Market concentration is a measure of the structure of the market and reflects the number and size distribution of firms within the market. A market where only a few firms hold most of the market share is considered to be concentrated.
In the first version of the Competition Amendment Bill, released in December last year, the explanatory memorandum notes that “the South African economy is characterised by unusually high levels of concentration, in part due to strategic barriers to entry created by incumbents as well as low rates of business formation and as a result of mergers and acquisitions”. It went on to state that “[r]esearch conducted by the Commission supports a widely-held view that markets in South Africa remain highly-concentrated, some twenty-three years after the end of apartheid”.
Although the explanatory memorandum stated that “[m]ost” studies find that economic concentration is relatively high in many markets in South Africa, it appears that reliance was placed on a single Commission study which “found there were 294 dominant firms in defined markets identified in the 31 sectors considered. 70% of the sectors have dominant firms in some of their defined product markets.”
Using this data as a basis to conclude the extent of concentration, and therefore the need to advance the de-concentration of the market, the Bill provides for an extension of the mandate of the competition authorities and the National Executive, particularly in the case of market inquiries.

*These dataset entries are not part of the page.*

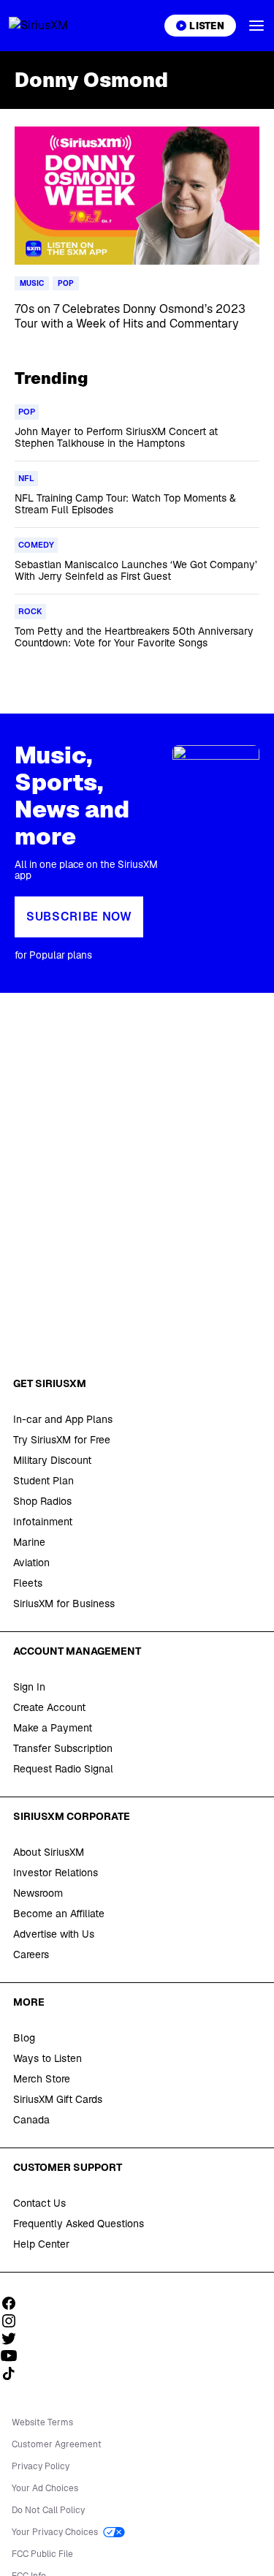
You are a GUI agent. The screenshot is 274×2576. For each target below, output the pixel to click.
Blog (24, 2037)
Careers (31, 1954)
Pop (66, 283)
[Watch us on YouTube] (14, 2356)
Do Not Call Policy (48, 2510)
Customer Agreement (57, 2444)
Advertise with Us (53, 1934)
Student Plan (43, 1480)
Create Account (49, 1707)
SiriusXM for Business (64, 1603)
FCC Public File (42, 2554)
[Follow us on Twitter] (14, 2338)
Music (32, 283)
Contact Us (39, 2203)
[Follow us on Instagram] (14, 2321)
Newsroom (38, 1893)
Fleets (27, 1583)
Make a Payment (52, 1727)
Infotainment (42, 1521)
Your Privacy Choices (56, 2532)
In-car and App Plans (63, 1419)
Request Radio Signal (63, 1768)
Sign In (29, 1686)
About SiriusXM (48, 1852)
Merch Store (41, 2078)
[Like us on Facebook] (14, 2303)
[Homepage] (55, 25)
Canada (31, 2119)
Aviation (31, 1562)
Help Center (41, 2244)
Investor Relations (55, 1872)
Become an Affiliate (58, 1913)
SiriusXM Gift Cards (57, 2099)
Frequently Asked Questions (78, 2223)
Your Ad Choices (45, 2488)
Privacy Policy (40, 2466)
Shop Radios (42, 1501)
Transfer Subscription (63, 1748)
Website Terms (42, 2422)
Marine (29, 1542)
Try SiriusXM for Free (61, 1439)
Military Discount (52, 1460)
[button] (256, 25)
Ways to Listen (47, 2058)
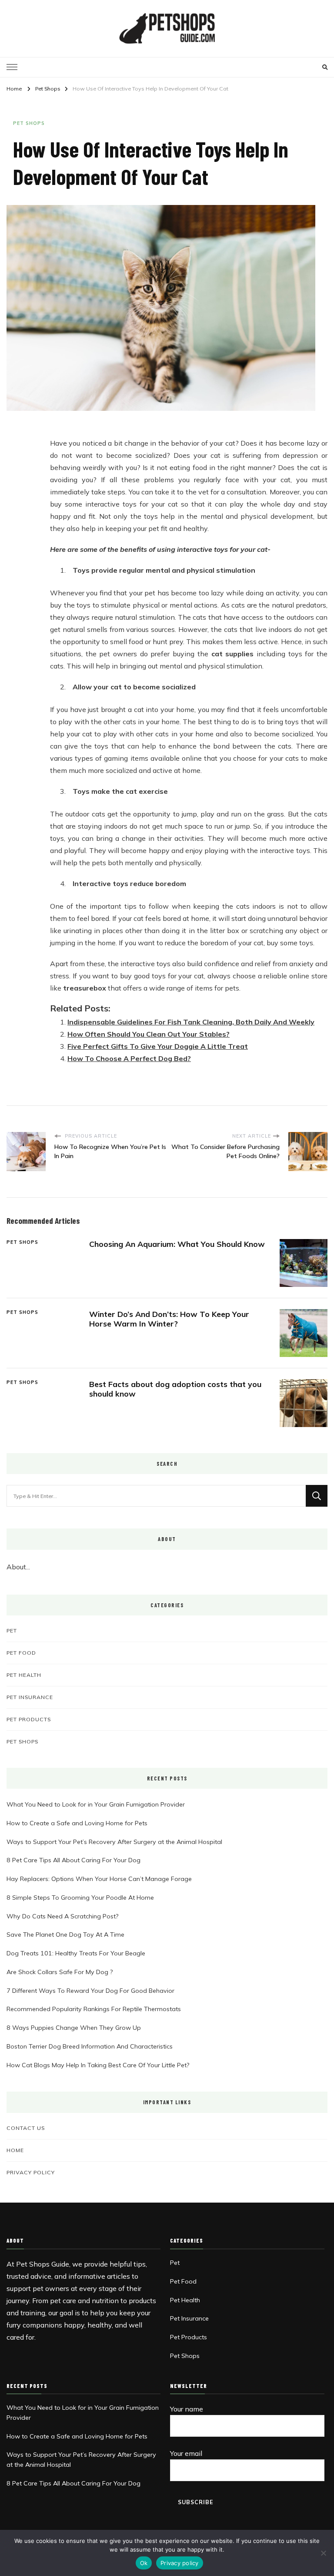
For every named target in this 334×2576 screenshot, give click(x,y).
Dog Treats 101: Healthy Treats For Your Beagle (76, 1953)
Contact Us (26, 2127)
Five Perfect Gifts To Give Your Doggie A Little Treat (157, 1046)
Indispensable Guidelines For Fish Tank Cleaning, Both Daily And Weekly (190, 1022)
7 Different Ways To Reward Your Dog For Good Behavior (90, 1991)
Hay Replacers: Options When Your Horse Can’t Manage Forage (99, 1879)
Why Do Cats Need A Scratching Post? (62, 1916)
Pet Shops (29, 123)
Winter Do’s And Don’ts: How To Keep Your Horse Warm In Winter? (169, 1318)
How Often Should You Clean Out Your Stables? (148, 1034)
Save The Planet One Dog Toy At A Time (65, 1934)
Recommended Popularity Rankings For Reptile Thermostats (94, 2009)
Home (15, 2149)
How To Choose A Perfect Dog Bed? (129, 1058)
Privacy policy (179, 2562)
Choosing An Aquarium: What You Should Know (177, 1244)
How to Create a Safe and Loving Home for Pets (77, 1823)
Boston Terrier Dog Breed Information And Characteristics (90, 2046)
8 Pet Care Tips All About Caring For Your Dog (73, 1860)
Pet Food (21, 1652)
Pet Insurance (30, 1696)
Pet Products (29, 1719)
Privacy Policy (31, 2172)
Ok (144, 2562)
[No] (323, 2553)
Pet (12, 1630)
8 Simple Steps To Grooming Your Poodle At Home (80, 1897)
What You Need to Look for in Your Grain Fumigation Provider (96, 1804)
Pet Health (24, 1674)
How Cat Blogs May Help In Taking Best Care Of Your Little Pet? (98, 2065)
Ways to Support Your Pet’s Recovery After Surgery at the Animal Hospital (114, 1842)
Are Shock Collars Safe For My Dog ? (60, 1972)
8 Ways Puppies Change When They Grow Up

Given the significance of the amendments proposed by the Amendment Bill, Tim Cohen, in the Business Day, challenged the premise of the amendments. In an article entitled “Business ‘Concentration’ – Competition bill is based on some dodgy numbers”, Tim Cohen argues that the HHI measurement of concentration is flawed in that, (1) its results depend on how the market is defined (ie a narrower definition of the market will result in inflated market shares, in turn optically resulting in higher levels of concentration), and (2) using the US’s measure of competitiveness (ie the “HHI” measure of concentration) is improper, as one cannot compare the South African and US economies (as they differ in strength and size – the South African economy will inevitably be more concentrated because it is much smaller and therefore there is less “space” for more players). By way of example, Tim Cohen questions the level of concentration in the financial services sector. He notes that in his experience the financial services sector is highly competitive, demonstrated by the recent entry of new players in the space.
The Commission responded to this challenge by publishing the research that the explanatory memorandum to the Amendment Bill referred to, being a study entitled a “comprehensive empirical account of the extent of concentration in product markets in South Africa”.
What is notable about the Commission’s research is that it is based on merger reports, which, in many cases do not need to propose or rely on a market definition because the transaction does not impact the market on any definition. Nevertheless, market share estimates are provided, often without extensive consideration of the relevant market or bases for the definition. This seems a shaky basis to assert conclusively that “70% of the sectors have dominant firms in some of their defined product markets”.
The South African economy appears to be concentrated based on a general impression about the presence of large successful companies and relatively few experiences of new entities growing to a comparable size of success. But whether such perceptions are sufficient to provide a data-based (as opposed to political or industrial policy) justification for new legislation is less clear.
Now that the proposed amendments are near to ending their journey to promulgated legislation, investors will need to be aware that mergers in sectors with few market players or with relatively few recent entrants may require more evidence to counter perceptions of concentration or insufficient market dynamism in order to get such transactions approved.